- [A block of data]
========================================

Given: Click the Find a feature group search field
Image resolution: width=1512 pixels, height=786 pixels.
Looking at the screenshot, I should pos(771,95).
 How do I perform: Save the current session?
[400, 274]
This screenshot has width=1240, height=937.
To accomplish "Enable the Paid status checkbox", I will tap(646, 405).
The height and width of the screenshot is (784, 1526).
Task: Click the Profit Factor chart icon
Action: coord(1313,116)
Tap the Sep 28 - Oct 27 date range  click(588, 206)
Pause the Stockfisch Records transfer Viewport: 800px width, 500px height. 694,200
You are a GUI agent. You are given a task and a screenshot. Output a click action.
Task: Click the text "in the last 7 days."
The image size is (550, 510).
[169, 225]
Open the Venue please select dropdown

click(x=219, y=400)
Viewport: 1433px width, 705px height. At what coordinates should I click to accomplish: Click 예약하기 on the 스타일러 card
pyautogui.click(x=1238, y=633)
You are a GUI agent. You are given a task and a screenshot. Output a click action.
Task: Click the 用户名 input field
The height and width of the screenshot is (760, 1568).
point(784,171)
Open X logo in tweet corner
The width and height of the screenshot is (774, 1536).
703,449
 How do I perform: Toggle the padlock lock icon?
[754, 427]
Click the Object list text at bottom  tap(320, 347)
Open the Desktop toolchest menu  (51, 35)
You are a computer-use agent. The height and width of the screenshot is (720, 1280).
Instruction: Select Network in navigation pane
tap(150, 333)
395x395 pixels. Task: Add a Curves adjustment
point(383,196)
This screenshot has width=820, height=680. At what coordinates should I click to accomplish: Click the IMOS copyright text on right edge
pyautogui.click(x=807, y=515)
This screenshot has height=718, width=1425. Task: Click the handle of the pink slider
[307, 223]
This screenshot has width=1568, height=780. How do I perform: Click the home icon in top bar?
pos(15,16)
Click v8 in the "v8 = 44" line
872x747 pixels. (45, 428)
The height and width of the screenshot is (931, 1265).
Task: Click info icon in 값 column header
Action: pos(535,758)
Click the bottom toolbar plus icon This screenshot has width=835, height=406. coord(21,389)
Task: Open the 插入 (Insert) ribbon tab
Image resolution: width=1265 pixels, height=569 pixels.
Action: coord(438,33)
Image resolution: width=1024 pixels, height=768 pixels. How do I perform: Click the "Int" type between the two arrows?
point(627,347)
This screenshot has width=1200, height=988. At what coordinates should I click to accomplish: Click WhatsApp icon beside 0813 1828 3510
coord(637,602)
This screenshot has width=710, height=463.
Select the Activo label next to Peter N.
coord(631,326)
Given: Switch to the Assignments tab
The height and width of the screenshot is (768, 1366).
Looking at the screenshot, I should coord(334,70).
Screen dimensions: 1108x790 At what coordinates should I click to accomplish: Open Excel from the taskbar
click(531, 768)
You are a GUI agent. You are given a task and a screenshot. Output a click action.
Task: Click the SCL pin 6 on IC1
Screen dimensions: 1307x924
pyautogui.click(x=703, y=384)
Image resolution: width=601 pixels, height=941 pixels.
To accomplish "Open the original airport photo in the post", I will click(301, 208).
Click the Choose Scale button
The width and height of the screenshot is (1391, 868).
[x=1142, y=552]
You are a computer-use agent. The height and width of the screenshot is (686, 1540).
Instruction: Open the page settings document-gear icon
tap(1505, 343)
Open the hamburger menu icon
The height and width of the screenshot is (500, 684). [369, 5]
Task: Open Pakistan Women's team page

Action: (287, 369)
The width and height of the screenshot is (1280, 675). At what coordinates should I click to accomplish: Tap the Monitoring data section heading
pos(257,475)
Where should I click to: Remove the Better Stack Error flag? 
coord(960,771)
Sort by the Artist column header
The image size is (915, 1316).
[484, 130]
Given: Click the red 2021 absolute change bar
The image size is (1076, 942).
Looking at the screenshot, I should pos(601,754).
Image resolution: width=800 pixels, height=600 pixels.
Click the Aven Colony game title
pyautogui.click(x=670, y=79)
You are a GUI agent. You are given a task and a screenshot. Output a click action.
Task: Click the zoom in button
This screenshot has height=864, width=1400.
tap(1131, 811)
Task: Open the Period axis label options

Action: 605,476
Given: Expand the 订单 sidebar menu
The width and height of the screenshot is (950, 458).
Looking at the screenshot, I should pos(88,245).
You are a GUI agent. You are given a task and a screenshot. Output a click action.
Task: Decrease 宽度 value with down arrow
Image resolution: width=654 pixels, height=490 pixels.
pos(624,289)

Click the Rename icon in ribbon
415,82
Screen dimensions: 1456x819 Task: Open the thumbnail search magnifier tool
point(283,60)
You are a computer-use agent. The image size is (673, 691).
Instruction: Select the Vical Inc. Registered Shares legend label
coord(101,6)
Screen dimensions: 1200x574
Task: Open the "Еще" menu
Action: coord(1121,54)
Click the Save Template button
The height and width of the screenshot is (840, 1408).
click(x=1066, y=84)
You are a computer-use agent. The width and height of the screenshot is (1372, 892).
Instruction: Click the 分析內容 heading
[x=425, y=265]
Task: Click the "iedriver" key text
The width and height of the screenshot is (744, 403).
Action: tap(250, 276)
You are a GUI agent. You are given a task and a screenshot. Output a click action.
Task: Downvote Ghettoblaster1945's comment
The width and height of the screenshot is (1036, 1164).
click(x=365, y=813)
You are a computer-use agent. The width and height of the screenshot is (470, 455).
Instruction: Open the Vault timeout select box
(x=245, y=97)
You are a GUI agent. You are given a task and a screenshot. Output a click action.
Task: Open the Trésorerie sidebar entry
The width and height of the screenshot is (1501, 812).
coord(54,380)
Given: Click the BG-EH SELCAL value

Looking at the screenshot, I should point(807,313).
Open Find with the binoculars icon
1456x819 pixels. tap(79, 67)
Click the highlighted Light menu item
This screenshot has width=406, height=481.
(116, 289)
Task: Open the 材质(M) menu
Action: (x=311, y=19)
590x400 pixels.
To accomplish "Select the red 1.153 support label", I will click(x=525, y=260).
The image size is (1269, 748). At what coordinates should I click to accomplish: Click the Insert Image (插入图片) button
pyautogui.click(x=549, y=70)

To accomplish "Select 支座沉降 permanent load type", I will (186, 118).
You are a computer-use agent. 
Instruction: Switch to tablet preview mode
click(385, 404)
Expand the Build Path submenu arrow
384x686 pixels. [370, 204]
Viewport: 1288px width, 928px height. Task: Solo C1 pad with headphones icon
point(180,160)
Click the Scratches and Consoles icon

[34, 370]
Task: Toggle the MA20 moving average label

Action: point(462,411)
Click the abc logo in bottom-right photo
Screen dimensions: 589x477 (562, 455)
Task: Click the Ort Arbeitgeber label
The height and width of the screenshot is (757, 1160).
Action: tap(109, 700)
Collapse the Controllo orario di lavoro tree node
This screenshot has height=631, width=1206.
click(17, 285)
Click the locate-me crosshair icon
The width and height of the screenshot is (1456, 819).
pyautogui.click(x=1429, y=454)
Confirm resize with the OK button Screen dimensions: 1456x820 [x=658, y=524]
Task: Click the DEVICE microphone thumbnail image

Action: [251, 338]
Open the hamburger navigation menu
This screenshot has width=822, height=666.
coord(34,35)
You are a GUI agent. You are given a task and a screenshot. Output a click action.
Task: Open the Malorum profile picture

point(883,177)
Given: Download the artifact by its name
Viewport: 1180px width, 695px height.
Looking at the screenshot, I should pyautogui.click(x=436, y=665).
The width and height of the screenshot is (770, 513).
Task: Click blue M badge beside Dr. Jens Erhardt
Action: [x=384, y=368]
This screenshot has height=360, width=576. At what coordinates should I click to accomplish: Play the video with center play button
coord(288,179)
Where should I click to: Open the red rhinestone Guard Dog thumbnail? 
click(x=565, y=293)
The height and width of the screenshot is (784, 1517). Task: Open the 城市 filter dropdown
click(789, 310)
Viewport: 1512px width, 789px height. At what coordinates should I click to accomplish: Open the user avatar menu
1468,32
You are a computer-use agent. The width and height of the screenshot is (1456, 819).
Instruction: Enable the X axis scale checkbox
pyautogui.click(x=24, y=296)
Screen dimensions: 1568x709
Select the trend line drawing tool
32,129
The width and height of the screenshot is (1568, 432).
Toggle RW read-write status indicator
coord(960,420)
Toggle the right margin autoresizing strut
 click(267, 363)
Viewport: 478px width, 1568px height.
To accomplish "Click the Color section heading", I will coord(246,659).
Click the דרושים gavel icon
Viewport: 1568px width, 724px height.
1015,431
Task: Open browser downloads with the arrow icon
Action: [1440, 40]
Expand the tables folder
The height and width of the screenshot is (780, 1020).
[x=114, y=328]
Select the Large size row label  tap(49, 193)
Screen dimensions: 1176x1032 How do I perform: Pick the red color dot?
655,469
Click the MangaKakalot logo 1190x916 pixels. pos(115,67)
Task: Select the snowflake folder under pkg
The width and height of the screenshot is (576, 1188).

========================================

- [WHAT TO PRODUCE]
In the listing, update the lines between the one holding "Toggle the right margin autoresizing strut" and the one holding "Select the Large", inclusive, by replacing "right margin" with "left margin" and leaving everything else unchanged.

- [REPLY TO THE TASK]
Toggle the left margin autoresizing strut
 click(267, 363)
Viewport: 478px width, 1568px height.
To accomplish "Click the Color section heading", I will coord(246,659).
Click the דרושים gavel icon
Viewport: 1568px width, 724px height.
1015,431
Task: Open browser downloads with the arrow icon
Action: [1440, 40]
Expand the tables folder
The height and width of the screenshot is (780, 1020).
[x=114, y=328]
Select the Large size row label  tap(49, 193)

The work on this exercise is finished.